13 Febbraio 2019, 15.15
In Tv

Questa non era «Mia»

di Alessandra Pappaterra

Leggere i commenti postati sui social sotto i numerosi articoli dedicati nella serata di ieri alla fiction su Mia Martini, firmata Rai fiction, ci lascia comprendere quanto i telespettatori molto spesso credano a quanto sia riprodotto fedelmente sullo schermo, a prescindere dai criteri di affidabilità


Trattandosi di una Biopic,
in teoria, si dovrebbe cercare di riprodurre il più fedelmente possibile la vita del protagonista, senza camuffarne le scelte ideologiche, le “cadute”, senza censurare gli abissi dell’umana fragilità.

Riportare sullo schermo Mia Martini, nonostante la bravura dell’artista Serena Rossi che ha vestito i suoi panni, non equivale necessariamente a ricostruirne la sua fisionomia e qualche caricatura caratteriale. Principalmente non credo sia stata una giusta scelta puntare sulle doti canore (indiscusse) dell’attrice. In taluni casi il doppiaggio è indispensabile. Mimì era la sua voce, la sola che continua a vivere ed emozionare, seppur con un gran rimpianto e non poca malinconia. Quella non era la sua!

Le grandi assenze sullo schermo di Renato Zero e Ivano Fossati sono state etichettate come delle “mancanze di rispetto” postume verso la cantante. E se invece provassimo a cambiare prospettiva? Se cercassimo di comprendere perché i due artisti non abbiano dato il consenso ad essere citati ed interpretati all’interno dello sceneggiato?

La fragile esistenza di Mia Maritini, se ascoltiamo le interviste rilasciate live, e oggi presenti on line su Youtube, lasciano intuire quel vuoto esistenziale che la logorava da sempre. Una carriera sabotata dalle malelingue, forti a tal punto da prevalere sul talento. L’esclusione dai palinsesti televisivi, la poca pubblicità discografica. Tutto perché Mimi, secondo le infantili e invidiose voci di corridoio, “portava sfiga”.
Silenzi e ritorni in scena. Rapporti umani precari e rocamboleschi (con la stessa amata e odiata sorella Loredana Bertè).

La fiction Rai termina con la performance sanremese del 1989, con le note di Almeno tu nell’universo, scritta per lei da Bruno Lauzi- M. Fabrizio. Dalle scene finali si intuisce che gli autori vorrebbero concludere lo “spettacolo” quasi in odore di felicità, di riscatto.

In sordina passano le scritte che precedono i titoli di coda. Quelle che “sintetizzano” il fatto che Mia Martini non vinse mai alcun festival di Sanremo, e che morì sei anni dopo a causa di un “arresto cardiaco”.

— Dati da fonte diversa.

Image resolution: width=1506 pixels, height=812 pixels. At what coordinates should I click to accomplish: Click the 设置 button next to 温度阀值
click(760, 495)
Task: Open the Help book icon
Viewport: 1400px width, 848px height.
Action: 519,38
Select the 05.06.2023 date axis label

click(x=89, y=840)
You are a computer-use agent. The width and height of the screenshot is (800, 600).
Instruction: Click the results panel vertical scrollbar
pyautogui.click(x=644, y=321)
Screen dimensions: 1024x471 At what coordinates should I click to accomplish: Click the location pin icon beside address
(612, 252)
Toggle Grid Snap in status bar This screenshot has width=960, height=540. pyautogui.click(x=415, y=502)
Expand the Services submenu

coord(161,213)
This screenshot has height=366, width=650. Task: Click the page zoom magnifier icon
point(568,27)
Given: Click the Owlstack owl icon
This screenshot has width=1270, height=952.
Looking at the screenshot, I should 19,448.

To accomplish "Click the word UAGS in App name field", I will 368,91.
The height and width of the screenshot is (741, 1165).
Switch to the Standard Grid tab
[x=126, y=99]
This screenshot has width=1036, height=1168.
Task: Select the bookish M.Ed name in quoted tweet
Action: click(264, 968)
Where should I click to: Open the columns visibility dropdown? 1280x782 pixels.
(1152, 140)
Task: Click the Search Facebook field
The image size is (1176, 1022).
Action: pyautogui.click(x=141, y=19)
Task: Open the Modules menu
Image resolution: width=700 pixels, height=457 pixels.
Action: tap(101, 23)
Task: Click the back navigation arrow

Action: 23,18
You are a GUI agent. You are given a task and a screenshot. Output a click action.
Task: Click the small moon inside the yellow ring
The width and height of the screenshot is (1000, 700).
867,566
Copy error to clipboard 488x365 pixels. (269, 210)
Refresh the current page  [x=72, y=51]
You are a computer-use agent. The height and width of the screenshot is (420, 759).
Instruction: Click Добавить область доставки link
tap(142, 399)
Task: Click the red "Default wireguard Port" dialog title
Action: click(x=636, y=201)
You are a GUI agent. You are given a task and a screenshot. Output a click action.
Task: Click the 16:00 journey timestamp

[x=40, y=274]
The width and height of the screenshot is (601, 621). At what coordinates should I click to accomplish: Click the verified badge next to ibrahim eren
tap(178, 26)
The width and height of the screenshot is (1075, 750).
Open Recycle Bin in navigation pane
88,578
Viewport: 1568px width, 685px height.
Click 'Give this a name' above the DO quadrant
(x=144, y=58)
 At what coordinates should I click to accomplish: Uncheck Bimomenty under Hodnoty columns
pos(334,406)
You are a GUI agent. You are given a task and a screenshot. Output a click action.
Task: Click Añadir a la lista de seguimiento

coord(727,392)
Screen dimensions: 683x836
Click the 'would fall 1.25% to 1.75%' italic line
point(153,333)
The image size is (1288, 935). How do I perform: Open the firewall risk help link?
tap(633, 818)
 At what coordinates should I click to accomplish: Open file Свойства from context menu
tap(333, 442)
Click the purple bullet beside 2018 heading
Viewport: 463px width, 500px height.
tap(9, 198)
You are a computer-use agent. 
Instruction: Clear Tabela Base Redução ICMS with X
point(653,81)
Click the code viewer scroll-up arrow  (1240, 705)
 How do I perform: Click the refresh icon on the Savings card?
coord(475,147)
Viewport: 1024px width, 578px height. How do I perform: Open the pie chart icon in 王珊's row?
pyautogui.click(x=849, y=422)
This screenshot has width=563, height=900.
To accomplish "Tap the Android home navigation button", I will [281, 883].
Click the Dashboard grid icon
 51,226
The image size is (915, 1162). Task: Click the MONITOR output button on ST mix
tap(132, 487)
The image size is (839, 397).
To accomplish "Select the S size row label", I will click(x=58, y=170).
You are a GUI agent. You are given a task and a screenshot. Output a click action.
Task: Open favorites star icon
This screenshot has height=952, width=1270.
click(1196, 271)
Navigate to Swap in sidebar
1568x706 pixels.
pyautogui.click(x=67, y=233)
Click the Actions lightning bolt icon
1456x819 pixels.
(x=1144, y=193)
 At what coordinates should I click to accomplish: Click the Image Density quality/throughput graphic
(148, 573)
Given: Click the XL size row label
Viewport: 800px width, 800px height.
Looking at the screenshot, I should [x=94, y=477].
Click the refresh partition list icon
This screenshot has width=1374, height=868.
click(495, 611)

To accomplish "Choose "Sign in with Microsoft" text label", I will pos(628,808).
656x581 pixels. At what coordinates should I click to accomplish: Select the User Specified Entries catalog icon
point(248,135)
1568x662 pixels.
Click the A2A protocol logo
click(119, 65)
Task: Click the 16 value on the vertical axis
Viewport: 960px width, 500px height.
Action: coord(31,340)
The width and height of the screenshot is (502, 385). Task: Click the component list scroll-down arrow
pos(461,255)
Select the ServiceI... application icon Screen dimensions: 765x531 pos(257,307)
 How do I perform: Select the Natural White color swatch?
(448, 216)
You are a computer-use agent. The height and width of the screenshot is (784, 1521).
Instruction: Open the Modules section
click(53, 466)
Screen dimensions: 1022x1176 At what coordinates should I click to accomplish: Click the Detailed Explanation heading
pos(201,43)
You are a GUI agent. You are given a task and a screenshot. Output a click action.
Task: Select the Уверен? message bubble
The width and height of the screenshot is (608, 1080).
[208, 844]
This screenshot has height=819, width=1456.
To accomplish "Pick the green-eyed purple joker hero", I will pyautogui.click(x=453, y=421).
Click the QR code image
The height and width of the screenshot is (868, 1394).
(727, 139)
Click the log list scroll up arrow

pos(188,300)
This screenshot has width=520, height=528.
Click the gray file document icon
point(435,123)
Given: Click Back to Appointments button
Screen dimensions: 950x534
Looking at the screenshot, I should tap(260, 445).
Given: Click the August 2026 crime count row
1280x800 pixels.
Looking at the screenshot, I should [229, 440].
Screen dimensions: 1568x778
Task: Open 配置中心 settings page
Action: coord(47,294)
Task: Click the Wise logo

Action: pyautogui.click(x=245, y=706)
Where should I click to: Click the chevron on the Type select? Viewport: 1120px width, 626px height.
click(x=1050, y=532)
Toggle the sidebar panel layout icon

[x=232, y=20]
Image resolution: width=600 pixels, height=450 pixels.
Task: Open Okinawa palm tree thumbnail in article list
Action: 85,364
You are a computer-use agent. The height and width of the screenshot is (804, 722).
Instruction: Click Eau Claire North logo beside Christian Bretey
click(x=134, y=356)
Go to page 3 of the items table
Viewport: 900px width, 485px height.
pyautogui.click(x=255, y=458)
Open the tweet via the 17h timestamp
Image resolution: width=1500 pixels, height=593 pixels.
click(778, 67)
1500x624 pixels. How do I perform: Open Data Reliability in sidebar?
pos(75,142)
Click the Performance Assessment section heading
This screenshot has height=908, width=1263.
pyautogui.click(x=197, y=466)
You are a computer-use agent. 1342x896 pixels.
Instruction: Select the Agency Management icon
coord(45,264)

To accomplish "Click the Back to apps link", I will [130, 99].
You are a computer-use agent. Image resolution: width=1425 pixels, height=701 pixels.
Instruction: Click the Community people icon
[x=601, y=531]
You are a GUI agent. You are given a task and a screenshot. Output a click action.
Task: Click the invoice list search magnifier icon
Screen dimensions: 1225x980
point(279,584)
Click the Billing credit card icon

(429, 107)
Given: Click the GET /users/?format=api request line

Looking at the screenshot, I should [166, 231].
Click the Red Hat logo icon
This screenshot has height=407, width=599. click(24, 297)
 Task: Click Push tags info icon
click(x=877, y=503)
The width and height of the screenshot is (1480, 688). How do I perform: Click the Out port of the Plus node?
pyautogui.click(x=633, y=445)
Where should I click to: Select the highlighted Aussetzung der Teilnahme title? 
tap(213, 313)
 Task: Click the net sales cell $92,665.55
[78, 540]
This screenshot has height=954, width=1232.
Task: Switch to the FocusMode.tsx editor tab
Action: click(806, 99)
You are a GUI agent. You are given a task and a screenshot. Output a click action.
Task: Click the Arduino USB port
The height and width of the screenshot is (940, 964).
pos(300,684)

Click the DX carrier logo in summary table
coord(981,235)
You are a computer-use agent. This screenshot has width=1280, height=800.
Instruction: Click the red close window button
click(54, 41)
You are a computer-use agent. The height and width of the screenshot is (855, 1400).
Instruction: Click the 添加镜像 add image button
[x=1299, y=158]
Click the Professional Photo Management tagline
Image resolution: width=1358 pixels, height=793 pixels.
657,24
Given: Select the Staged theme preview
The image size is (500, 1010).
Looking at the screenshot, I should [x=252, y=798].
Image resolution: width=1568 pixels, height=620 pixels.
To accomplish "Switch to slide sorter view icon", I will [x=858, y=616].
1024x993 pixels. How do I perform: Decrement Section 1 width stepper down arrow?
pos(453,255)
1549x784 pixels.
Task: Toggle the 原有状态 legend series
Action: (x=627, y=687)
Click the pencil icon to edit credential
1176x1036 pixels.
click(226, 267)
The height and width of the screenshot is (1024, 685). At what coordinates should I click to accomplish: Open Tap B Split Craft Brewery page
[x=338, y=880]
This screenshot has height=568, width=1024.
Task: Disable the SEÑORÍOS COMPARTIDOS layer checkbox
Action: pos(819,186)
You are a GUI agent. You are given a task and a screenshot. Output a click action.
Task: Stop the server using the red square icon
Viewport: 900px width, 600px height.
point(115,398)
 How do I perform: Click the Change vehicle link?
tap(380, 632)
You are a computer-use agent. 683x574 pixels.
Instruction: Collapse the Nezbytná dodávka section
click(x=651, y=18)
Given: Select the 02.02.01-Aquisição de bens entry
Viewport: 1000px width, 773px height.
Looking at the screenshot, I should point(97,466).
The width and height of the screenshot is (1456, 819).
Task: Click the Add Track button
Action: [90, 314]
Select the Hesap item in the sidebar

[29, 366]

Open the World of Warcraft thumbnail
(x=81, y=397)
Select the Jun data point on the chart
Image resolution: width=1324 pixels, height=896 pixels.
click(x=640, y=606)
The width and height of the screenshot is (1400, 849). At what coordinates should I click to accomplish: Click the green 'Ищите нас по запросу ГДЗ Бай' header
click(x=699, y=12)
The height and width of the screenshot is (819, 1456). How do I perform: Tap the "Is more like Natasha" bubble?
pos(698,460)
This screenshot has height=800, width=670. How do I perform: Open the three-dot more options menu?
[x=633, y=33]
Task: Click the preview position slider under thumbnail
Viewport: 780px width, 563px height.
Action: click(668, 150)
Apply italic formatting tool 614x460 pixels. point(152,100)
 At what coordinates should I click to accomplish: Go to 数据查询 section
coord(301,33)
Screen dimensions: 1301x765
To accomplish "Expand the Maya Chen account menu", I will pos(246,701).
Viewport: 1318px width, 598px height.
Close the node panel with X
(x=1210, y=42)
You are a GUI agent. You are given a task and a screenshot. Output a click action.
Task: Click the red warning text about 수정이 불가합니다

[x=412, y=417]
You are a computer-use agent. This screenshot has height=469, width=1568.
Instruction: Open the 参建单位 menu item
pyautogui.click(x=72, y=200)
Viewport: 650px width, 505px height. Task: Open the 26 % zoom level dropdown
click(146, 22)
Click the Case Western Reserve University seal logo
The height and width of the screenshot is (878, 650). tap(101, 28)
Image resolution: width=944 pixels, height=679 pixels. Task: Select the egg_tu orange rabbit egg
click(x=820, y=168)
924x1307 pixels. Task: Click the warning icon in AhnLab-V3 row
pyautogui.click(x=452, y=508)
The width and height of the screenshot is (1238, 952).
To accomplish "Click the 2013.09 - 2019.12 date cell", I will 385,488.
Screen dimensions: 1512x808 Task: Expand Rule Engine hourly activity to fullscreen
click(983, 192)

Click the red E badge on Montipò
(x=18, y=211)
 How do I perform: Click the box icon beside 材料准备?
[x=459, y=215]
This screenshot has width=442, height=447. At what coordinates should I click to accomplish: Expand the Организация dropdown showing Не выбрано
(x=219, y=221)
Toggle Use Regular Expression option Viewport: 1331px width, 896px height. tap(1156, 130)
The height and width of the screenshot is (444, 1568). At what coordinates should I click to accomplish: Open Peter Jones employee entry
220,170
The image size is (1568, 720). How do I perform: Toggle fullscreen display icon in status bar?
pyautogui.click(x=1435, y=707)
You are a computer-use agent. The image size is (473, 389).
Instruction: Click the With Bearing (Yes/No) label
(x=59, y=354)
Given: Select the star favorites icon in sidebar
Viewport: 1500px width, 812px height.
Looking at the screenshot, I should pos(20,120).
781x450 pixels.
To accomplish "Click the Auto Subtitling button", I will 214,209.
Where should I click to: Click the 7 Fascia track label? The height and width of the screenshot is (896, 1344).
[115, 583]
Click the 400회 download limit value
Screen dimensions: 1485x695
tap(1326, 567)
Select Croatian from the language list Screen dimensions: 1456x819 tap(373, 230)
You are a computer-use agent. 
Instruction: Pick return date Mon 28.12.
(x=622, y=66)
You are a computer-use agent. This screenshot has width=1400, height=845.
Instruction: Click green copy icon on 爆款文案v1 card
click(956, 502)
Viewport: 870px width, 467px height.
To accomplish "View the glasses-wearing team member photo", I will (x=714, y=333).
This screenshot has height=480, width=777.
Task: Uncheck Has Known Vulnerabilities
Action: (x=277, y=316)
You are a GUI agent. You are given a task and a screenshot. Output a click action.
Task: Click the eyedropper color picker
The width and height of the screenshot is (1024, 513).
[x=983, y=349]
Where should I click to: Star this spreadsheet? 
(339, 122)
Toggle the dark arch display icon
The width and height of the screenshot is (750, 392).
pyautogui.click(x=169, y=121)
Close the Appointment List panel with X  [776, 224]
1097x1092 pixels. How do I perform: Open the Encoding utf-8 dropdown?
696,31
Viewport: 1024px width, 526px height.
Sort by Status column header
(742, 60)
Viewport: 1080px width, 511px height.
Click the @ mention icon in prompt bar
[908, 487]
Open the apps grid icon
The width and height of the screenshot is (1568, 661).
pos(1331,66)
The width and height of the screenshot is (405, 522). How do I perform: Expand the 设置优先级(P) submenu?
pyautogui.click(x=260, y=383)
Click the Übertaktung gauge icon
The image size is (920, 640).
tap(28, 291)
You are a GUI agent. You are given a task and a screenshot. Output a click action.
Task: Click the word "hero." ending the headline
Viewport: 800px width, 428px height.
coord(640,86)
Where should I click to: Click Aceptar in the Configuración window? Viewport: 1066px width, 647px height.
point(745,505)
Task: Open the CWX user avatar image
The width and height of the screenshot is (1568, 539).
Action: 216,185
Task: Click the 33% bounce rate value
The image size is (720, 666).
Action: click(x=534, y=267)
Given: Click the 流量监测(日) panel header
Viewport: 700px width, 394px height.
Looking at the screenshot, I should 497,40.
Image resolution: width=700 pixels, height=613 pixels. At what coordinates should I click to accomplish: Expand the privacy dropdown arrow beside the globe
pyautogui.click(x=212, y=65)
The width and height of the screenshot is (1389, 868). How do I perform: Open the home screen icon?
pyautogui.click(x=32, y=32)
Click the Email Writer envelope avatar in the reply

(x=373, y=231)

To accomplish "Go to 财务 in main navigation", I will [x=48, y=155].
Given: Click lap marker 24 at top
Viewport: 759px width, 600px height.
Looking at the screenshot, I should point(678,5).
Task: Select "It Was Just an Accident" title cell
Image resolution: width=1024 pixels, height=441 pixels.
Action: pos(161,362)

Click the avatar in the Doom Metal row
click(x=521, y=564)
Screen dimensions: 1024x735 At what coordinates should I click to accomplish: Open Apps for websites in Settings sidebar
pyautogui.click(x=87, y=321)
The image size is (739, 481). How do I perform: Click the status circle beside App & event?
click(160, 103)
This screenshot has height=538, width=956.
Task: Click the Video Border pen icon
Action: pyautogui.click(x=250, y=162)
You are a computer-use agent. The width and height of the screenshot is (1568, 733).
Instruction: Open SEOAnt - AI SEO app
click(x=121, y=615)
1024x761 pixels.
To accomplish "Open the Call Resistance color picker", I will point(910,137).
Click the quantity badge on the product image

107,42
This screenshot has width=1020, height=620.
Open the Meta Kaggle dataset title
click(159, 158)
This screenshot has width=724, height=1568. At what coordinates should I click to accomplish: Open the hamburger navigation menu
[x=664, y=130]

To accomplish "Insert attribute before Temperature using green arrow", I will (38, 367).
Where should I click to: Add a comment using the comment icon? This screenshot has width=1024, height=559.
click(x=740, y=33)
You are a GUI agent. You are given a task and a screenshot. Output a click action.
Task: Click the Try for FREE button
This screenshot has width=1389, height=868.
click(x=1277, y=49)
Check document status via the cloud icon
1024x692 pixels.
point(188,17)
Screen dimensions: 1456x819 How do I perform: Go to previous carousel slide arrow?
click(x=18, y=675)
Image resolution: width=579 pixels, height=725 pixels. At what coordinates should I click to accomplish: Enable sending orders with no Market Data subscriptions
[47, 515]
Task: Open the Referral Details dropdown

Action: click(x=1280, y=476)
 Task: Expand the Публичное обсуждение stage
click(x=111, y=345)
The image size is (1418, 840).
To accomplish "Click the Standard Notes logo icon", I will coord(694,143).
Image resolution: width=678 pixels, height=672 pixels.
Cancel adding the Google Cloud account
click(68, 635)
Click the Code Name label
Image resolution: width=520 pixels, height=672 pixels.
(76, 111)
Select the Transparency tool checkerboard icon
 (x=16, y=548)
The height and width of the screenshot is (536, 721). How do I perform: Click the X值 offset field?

Tutti sanno che il corpo Mimì fu ritrovato senza vita presso la sua abitazione il 12 maggio 1995, in circostanze molto poco chiare e con ancora le cuffie del walkman sulle orecchie. Anche alla fine, la musica pare essere stata la sua unica e vera compagna di vita. Sarebbe bello immaginarla terminare la sua esistenza cullata da chissà quali note, chissà quali voci, forse la sua.

Inizialmente si è parlato di infarto, poi anche di overdose di cocaina (accidentale o intenzionale) a causarne il decesso.

Ciò che indigna profondamente nel guardare le fiction Rai è la necessità di stravolgere la conclusione tragica di una vita, conducendola verso una sorta di redenzione “morale”.

Quella sullo schermo non era “Mia”. Per ritrovarla, per cercare di carpirne l’essenza della sua solitudine, del suo “male di vivere”, di chissà quante epifanie mancate, è sufficiente, anzi, indispensabile ascoltare la sua voce. Solo lì, chi vorrà, riuscirà a farla propria, scovando nelle sue intonazioni, nelle sfumature di quella voce così graffiante, un punto di connessione con la sua esistenza.  Senza pudori, senza cercare risposte, senza reticenze, senza commiserazione, con le cuffie nelle orecchie e le parole dei testi nelle proprie coscienze.